Dalam penelitian ini, para peneliti menggunakan perawatan farmasi dan diet rendah zat besi untuk memanipulasi kadar zat besi pada tikus hamil. Ketika tikus hamil mengalami kekurangan zat besi, ini menyebabkan enam dari 39 embrio total untuk mengembangkan ovarium alih -alih testis. Menyelidiki lebih banyak lagi, mereka menemukan bahwa genetika tampaknya menjadi faktor di mana embrio sensitif terhadap efek ini.
Untuk mengkonfirmasi mekanisme ini, tim juga mengolah gonad embrionik, struktur yang dikembangkan dalam testis atau ovarium di dalam rahim, di piring laboratorium untuk secara langsung mengamati dampak kelelahan besi. Analisis laboratorium ini menunjukkan bahwa mengurangi zat besi pada 40% tingkat normal menyebabkan peningkatan besar Histones Dalam gen sry. Histonas adalah protein yang berikatan dengan DNA dan membantu mengendalikan gen mana yang menyala, dan efek ini hampir sepenuhnya menghalangi ekspresi gen SRY.
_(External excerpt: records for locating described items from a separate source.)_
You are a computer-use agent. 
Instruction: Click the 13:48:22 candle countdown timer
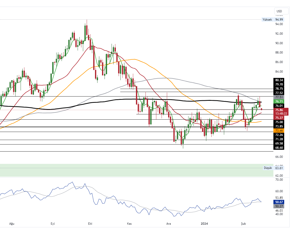pyautogui.click(x=279, y=114)
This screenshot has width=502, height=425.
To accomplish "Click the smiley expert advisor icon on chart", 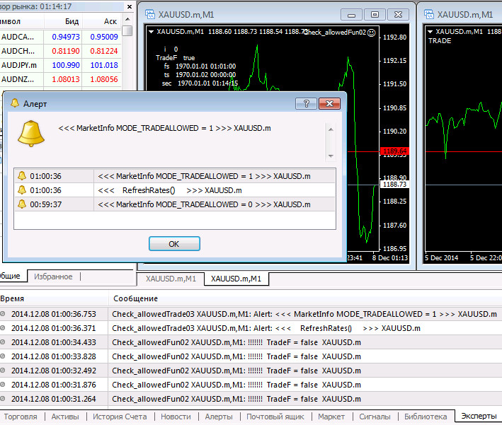I will (x=372, y=33).
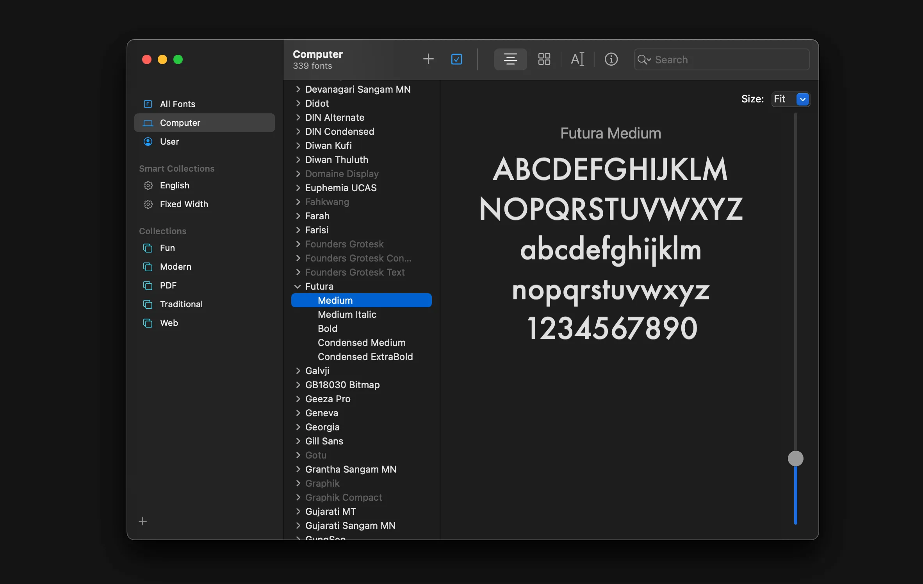The image size is (923, 584).
Task: Open font information panel icon
Action: 611,59
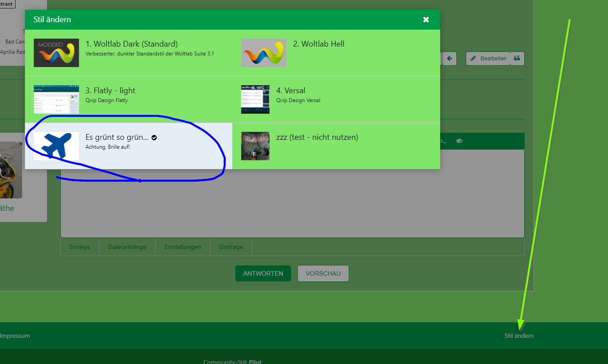Click the checkmark beside Es grünt so grün

(x=154, y=138)
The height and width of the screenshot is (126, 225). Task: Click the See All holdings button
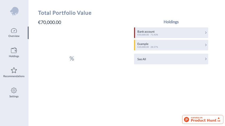tap(171, 59)
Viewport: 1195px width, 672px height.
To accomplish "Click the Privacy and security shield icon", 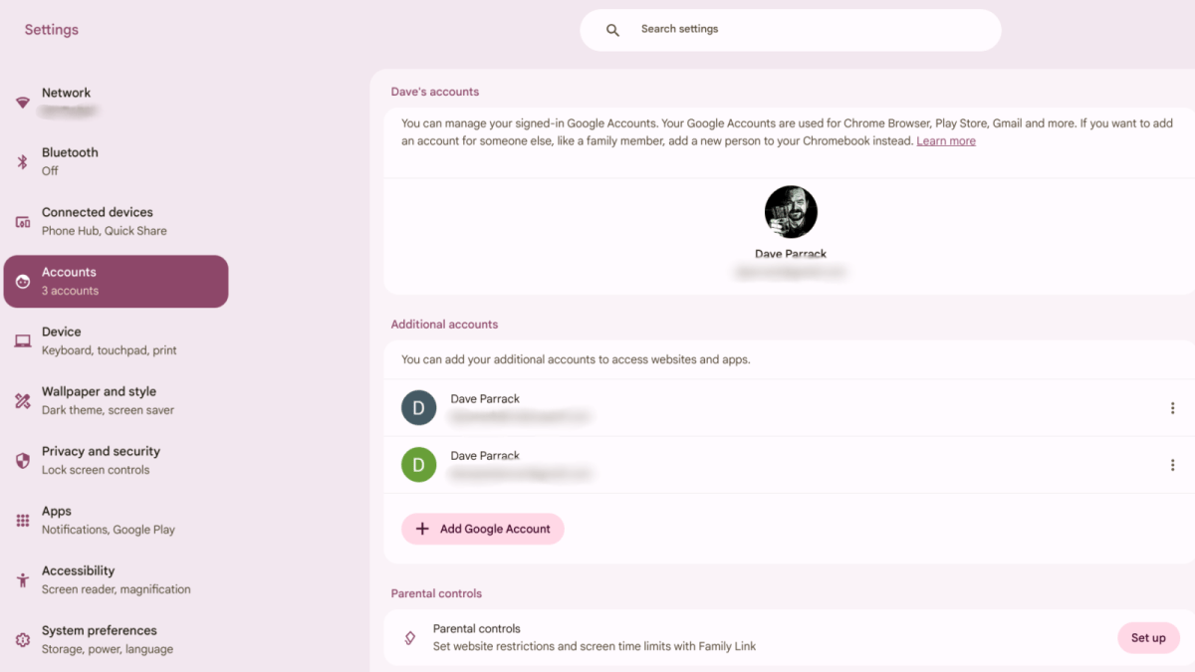I will (23, 461).
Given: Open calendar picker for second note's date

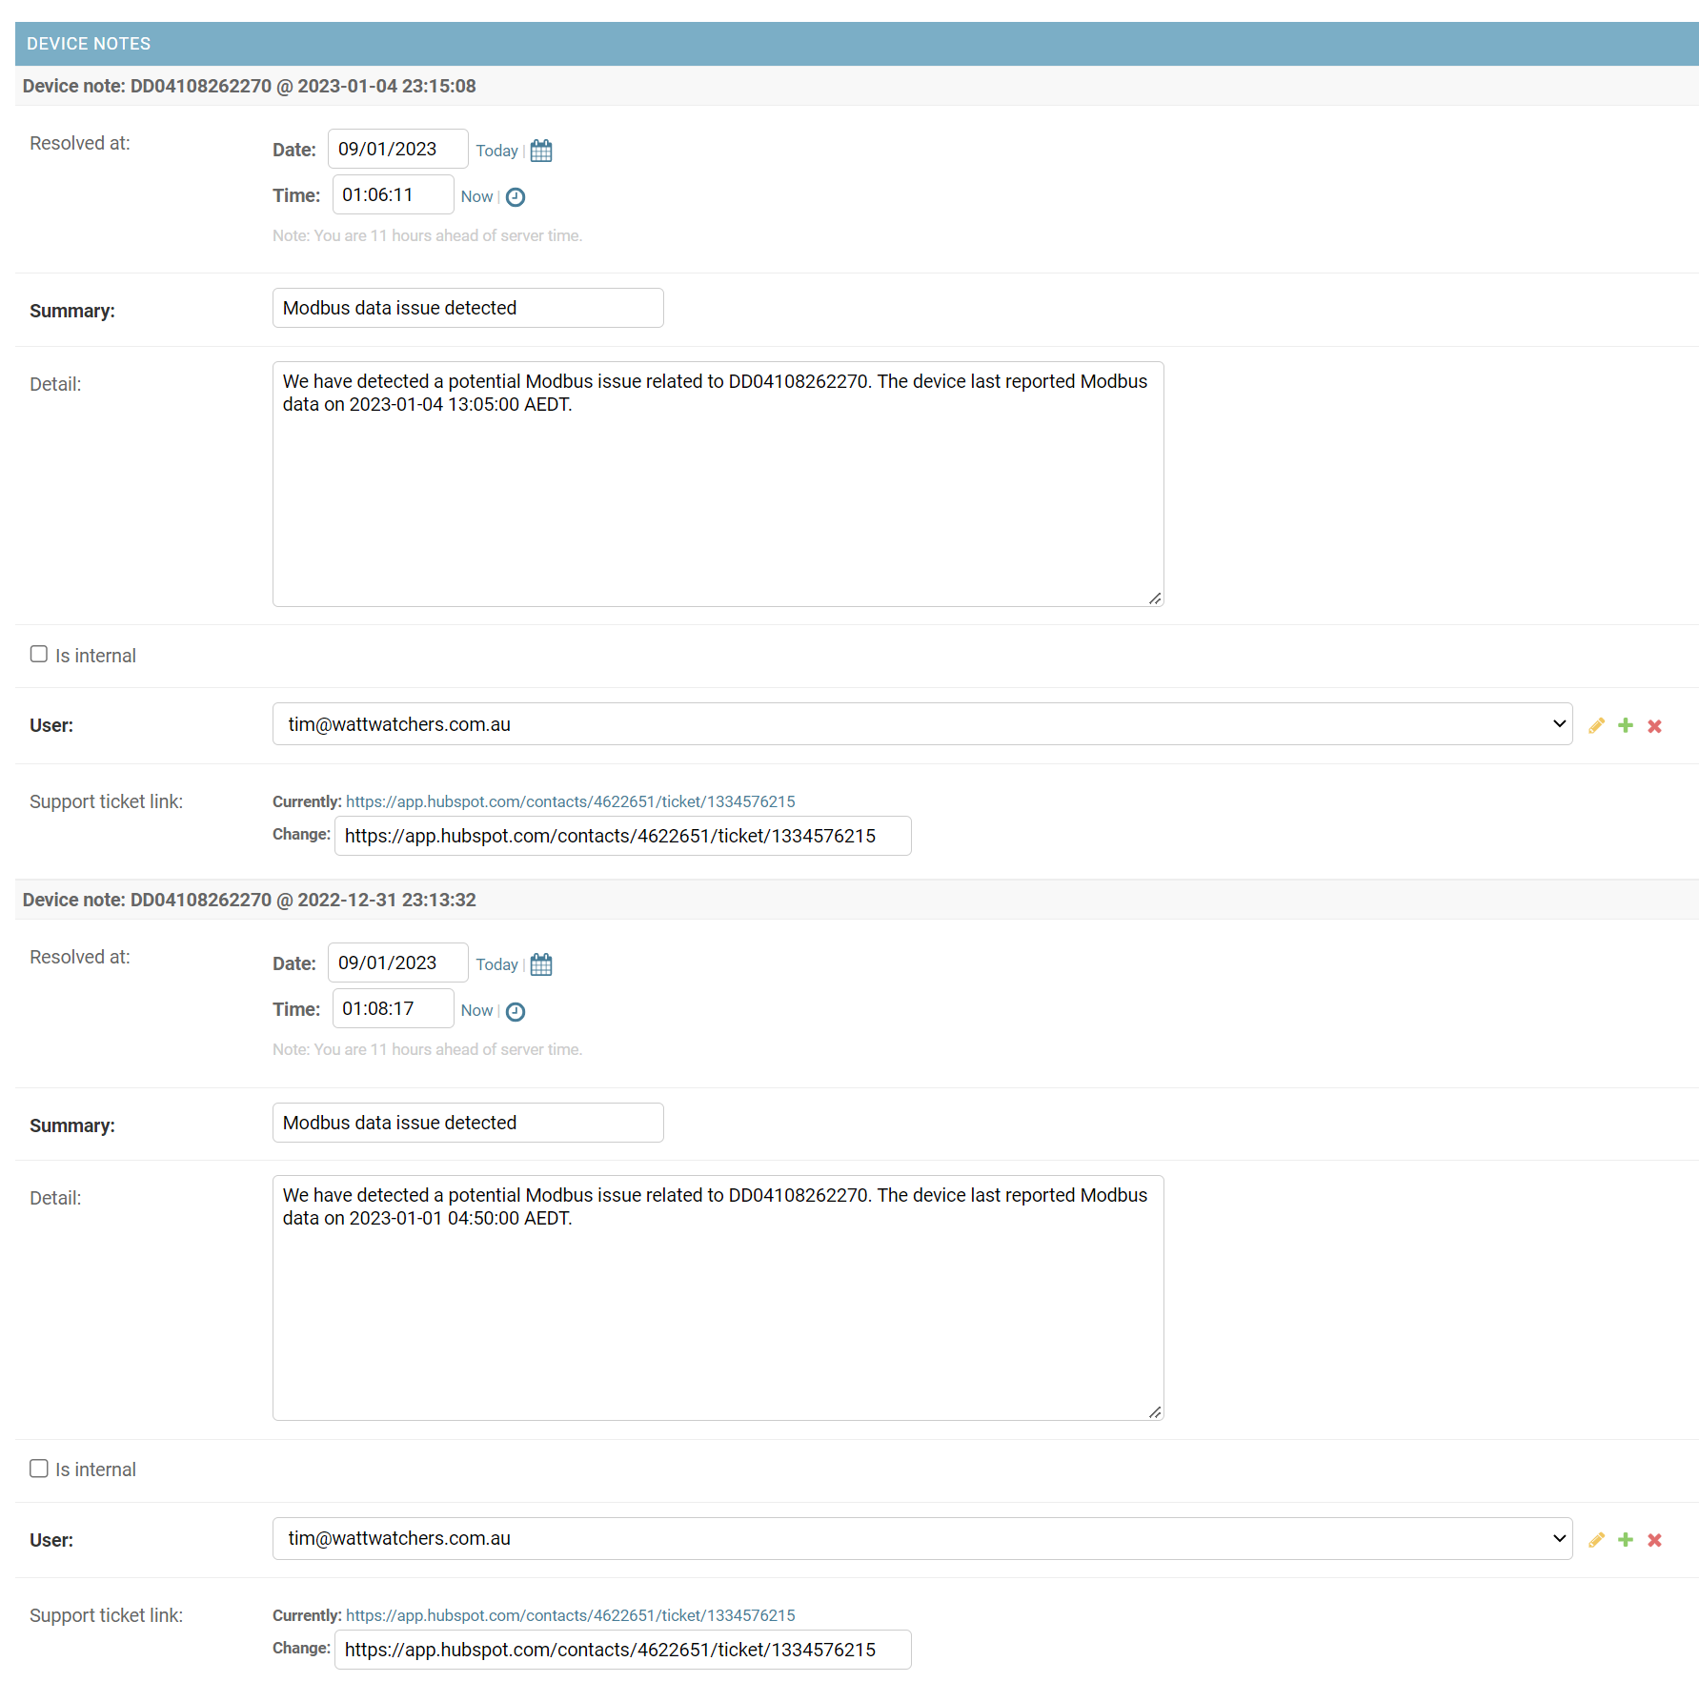Looking at the screenshot, I should pos(541,964).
Biasanya, enzim BMJD1A melepaskan sry dari histones, memungkinkannya dihidupkan. Para peneliti meningkatkan hipotesis bahwa ketika kadar zat besi turun, aktivitas enzim dikompromikan, sehingga histones penekan terakumulasi dalam gen SRY.
Hasil ini menunjukkan bahwa “beberapa fitur perkembangan penting yang sebelumnya dianggap bahwa mereka murni dikendalikan secara genetik juga dapat sangat dipengaruhi oleh faktor gizi dan metabolisme,” kata Koopman. Dan “Jika zat besi dapat berdampak pada perkembangan jenis kelamin, maka mungkin sistem organ lain juga dapat secara kritis bergantung pada zat besi atau faktor makanan lainnya dengan cara yang sama,” tambahnya.
Karena penyelidikan hanya dilakukan pada tikus, pertanyaan apakah zat besi dapat memiliki efek yang sama pada manusia masih terbuka. Meskipun penentuan jenis kelamin mengikuti rencana yang sangat mirip di antara mamalia, ada beberapa perbedaan penting antara tikus dan manusia, kata Gamble.
Sebagai contoh, sementara kedua spesies mempercayai gen yang sama untuk meningkatkan perkembangan testis, konsekuensi mutasi pada gen ini berbeda antara kedua spesies. Gamble mengatakan bahwa kesamaan mereka dengan manusia membuat tikus untuk mempelajari perkembangan dan penyakit, “tetapi perbedaan mendesak tindakan pencegahan untuk hanya berasumsi bahwa proses bertindak identik pada kedua spesies.”
Menguji temuan baru pada manusia tidak akan mudah, karena banyak eksperimen yang mungkin pada tikus tidak dapat dilakukan secara etis pada manusia, kata Koopman. “Oleh karena itu, cara untuk mengikuti harus melibatkan eksperimen biokimia, kultur sel dan ekspresi gen untuk membangun tubuh tidak langsung bukti tidak langsung bahwa apa yang benar pada tikus juga terjadi pada manusia,” katanya.